CAJ believes that the approach to improving the prison system as a whole has been both insufficient and piecemeal, and what is needed is a comprehensive and systemic review. Having considered some 40+ reports and reviews relating to prisons in Northern Ireland written since 2002, what is most startling is the repetition of themes and issues which have significant human rights implications and which remain insufficiently addressed. The report therefore groups together into broad themes the recommendations which have been made over the past number of years by numerous review and inspection reports in order to help identify the overall issues which remain unsatisfactorily addressed, and facilitate a human rights analysis upon which a review could be premised. The same concerns in relation to a number of themes have frequently been raised in 7 or more of the 40 review/inspection reports referred to in this report, thus demonstrating that many recommendations to the prison service are not effectively, efficiently or consistently acted upon.

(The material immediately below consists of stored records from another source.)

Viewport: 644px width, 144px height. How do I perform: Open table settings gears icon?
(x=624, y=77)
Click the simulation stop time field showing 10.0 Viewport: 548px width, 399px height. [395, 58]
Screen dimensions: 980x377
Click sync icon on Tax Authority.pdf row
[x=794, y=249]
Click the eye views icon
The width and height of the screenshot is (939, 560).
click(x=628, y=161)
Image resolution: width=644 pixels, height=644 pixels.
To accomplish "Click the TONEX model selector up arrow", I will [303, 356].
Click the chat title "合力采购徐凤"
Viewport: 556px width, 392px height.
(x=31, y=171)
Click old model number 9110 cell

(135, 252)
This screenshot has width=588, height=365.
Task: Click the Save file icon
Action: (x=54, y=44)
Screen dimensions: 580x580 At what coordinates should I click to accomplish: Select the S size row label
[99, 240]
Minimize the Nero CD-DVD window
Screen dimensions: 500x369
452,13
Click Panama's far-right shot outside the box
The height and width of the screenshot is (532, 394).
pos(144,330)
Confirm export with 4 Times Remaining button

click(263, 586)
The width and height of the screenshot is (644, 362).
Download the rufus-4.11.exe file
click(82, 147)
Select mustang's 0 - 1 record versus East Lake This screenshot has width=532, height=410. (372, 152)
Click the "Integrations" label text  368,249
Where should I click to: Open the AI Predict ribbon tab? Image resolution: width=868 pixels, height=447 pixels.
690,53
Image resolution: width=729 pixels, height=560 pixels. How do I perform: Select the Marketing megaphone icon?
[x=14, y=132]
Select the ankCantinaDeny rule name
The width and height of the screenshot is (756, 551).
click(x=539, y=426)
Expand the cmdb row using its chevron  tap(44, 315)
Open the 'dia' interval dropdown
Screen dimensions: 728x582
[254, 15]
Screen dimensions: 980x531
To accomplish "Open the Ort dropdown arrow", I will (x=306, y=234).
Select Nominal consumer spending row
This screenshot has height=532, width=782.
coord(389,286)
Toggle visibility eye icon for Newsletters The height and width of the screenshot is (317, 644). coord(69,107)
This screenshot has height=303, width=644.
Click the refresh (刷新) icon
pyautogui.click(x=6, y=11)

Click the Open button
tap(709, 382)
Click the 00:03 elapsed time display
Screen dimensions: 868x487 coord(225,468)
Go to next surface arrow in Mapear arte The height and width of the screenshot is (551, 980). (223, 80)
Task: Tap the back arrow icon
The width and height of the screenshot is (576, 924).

It seems clear that the prison system in Northern Ireland is in a state of crisis – the number of reports and recommendations and the frequency with which recommendations are repeated alone are evidence of this. What has happened repeatedly in the prison system over the years has been that that each ‘crisis’ is treated with a plaster, without ever dealing with the root causes of the problem. The focus and response by the prison service to these issues – which dwells on the numbers of recommendations and the development of paper-exercise policies and action plans, fails to recognise and address the bigger problems underlying the recommendations themselves. The problems identified are not simply operational matters that can be addressed by an action plan; rather what is required is a focus on the issues and problems behind the recommendations. In short, what is needed is widespread cultural and systemic change.
The report concludes that the prison system in Northern Ireland does not measure up to international and regional human rights benchmarks. As such, there is a need to step back and undertake an overarching appraisal of the policies and practices of the prison system. The prison system as a whole should be examined in relation to effectiveness, efficiency and adherence to international standards so as to construct a strategic approach to reform.
With devolution of responsibility for criminal justice, more local pressure for accountability and change can be asserted. Indeed, the Hillsborough Agreement, which facilitated that devolution of power for criminal justice, highlighted “a review of the conditions of detention, management and oversight of all prisons” and we have since seen the establishment of a Prison Review Team. CAJ is concerned that this review must not continue the piecemeal approach that has been witnessed to date, but rather go back to “first principles” and review the system in a comprehensive and holistic way.
CAJ advocates that domestic and international human rights standards should provide the framework upon which holistic and systemic change is based. These standards and obligations have freely been entered into by government, and are the basic rights which human beings are entitled to by virtue of their humanity. At their heart is the assumption that those who are deprived of their liberty do not relinquish all rights by virtue of their imprisonment. As such, they are entitled to the equivalent level of protection of their rights as those who are not detained, albeit within the context of imprisonment. It must also be borne in mind that international human rights standards are the minimum required, meaning that they are a base that should be built upon, not a goal to be aspired to.